* _Task item_:
Retype, without any change, the line that contains "Click the chart title Time to full charge" and every line that follows it to the end of the entries, and nothing else.

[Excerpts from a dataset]
▬▬▬▬▬▬▬▬▬▬
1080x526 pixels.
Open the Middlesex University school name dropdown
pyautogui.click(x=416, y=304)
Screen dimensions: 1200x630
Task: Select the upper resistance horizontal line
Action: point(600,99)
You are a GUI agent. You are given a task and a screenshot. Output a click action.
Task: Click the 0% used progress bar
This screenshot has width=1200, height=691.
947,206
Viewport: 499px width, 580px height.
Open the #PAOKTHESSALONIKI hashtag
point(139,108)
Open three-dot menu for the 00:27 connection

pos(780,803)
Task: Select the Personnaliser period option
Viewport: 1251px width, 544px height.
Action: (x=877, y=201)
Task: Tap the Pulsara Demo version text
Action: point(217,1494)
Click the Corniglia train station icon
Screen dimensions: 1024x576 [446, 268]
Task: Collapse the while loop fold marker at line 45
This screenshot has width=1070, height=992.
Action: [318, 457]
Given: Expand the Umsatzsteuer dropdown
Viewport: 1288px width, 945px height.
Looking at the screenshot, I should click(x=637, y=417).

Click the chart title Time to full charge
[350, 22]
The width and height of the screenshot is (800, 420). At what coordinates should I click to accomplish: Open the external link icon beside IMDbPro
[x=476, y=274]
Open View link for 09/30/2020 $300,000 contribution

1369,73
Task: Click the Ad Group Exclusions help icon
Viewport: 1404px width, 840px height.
▬▬▬▬▬▬▬▬▬▬
* _Written reply_:
Click the chart title Time to full charge
[350, 22]
The width and height of the screenshot is (800, 420). At what coordinates should I click to accomplish: Open the external link icon beside IMDbPro
[x=476, y=274]
Open View link for 09/30/2020 $300,000 contribution

1369,73
Task: Click the Ad Group Exclusions help icon
Viewport: 1404px width, 840px height.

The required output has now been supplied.